When The Casual Vacancy was published in 2012, under the name Robert Galbraith, it didn’t take the public long to guess that it was the work of Harry Potter author JK Rowling. The best-selling writer in history has something in common with Scotland’s greatest novelist of all time.

Sir Walter Scott released his first novel in 1814. Despite being published anonymously, Waverley was a sales sensation. The first run of 1,000 copies sold out in two days, and almost every critic recognised Scott already feted as a poet as the author.

Waverley was published by Fife-born Archibald Constable, who also owned the Scots Magazine the oldest magazine in the world.

Scott’s debut work was such a resounding success that future novels were taglined “by the author of Waverley” and Scott was quickly established as the first English language author to enjoy a truly international career.

On top of being the JK Rowling of his day, Scott was advocate, judge and legal administrator who for many years combined his writing with his daily occupation as Clerk of Session and Sheriff-Depute of Selkirkshire. Indeed, the novel that lit the touch paper of his literary career was almost never published.

For eight years, the first pages of Waverley lay misplaced in the novelist’s mahogany desk. Scott placed the beginnings of his masterwork in a drawer alongside some fishing tackle and promptly forgot about it.

It wasn’t until years later when he was searching for some fishing tackle that he discovered the manuscript and set to work finishing it.

The desk at which Scott lost and found Waverley was sold at auction yesterday. Auctioneers Lyon & Turbull estimated it would fetch between £2,000 and £3,000. In the event, bidding reached £5,250 before the hammer fell.

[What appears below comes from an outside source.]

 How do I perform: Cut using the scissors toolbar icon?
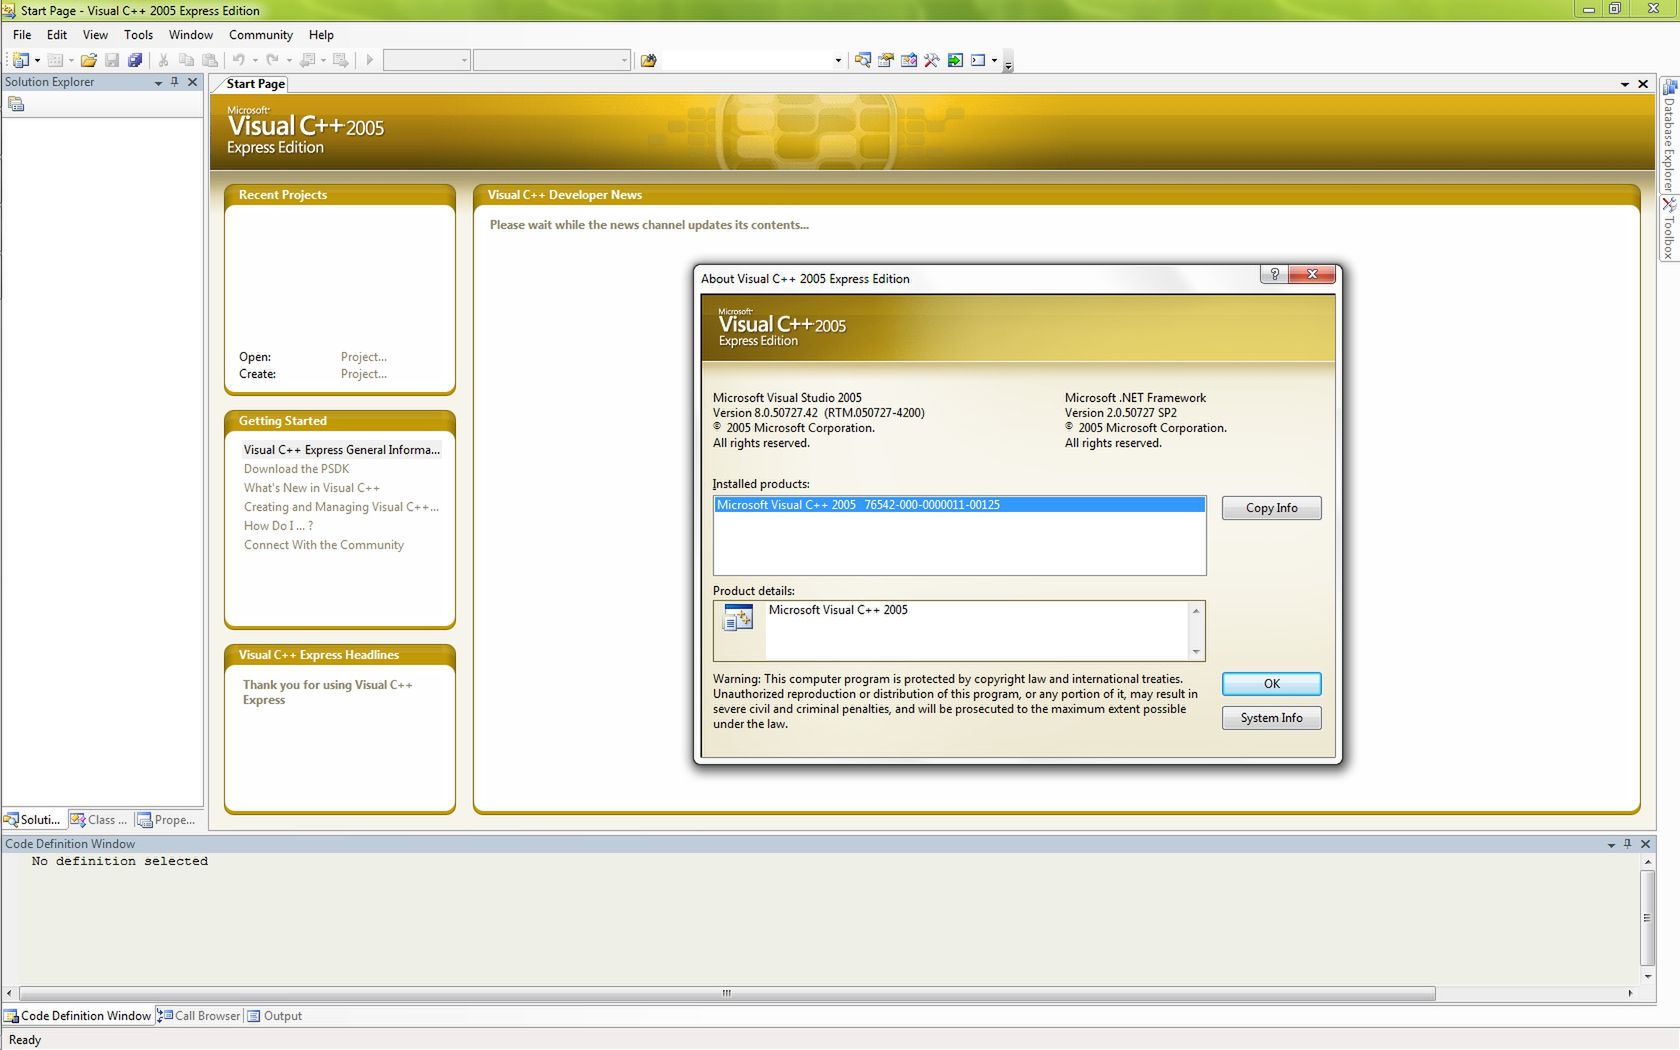pyautogui.click(x=163, y=60)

“Sir Walter Scott gave [the writing desk] to his steward William Laidlaw and it is being sold by his descendants,” Lyon’s head of rare books and manuscripts Simon Vickers said. “It is quite a tall writing desk and is not the classic writing desk you can imagine sitting at. It is much taller than that, you would probably have had to sit on a stool to write on it or stand at it.

“It has a sloping lid which is quite large and comes down with pigeon holes for letters and papers. It is mahogany and is quite well worn at the bottom so might have been chewed by Sir Walter Scott’s dog at some stage.”

Despite having been in his grave for more than 180 years, this has been a busy week for Sir Walter Scott. In addition to the sale of his old writing desk, the manuscript of Waverley has gone on public display exactly two centuries after its publication. It forms the centrepiece of an exhibition at the National Library in Edinburgh.

Although there is a surge of activity among collectors and Edinburgh’s literary establishment, the popularity of the author of Ivanhoe and Rob Roy appears to be at a low ebb.

Yesterday morning the BBC went to Waverley Station. It may have been named after Scott’s debut novel but there wasn’t a single title of his on sale at the station’s bookshop.

On Princes Street, in the shadow of the Scott Monument, barely any pedestrians had read any of his novels. A woman remembered reading a work by Scott as a child, but couldn’t remember which one.

Would local book lovers fare any better? The Courier took to Waterstones in Dundee to find out if the book-buying public had read any of Scott’s oeuvre.

Our research found a very clear generational divide. If you’re approaching a pensionable age, you’ve almost certainly read a Scott novel or two, even if the details may have faded from your mind.

Those under 50 fared less well on the Scott test.

Sixty-something Anne Truesdale from Arbroath recalls reading Ivanhoe in her teenage years. Similarly, Fiona Treffry, also in her 60s, has read “at least two” when she was young.

“I can’t remember which ones,” she said. “What are some of his titles? Oh yes, Rob Roy and Waverley are the ones I’ve read.”

The Scott baton doesn’t appear to have been passed on to the next generation. Or the one after that. Forty-four-year-old John Morton paused browsing the best sellers list to admit to never having picked up a work of Scott’s.

And both 22-year-old Linden Forster from Dundee and Emma Dew, 21, a Dundee University student from Warwick, looked quite baffled at the mention of our greatest ever novelist.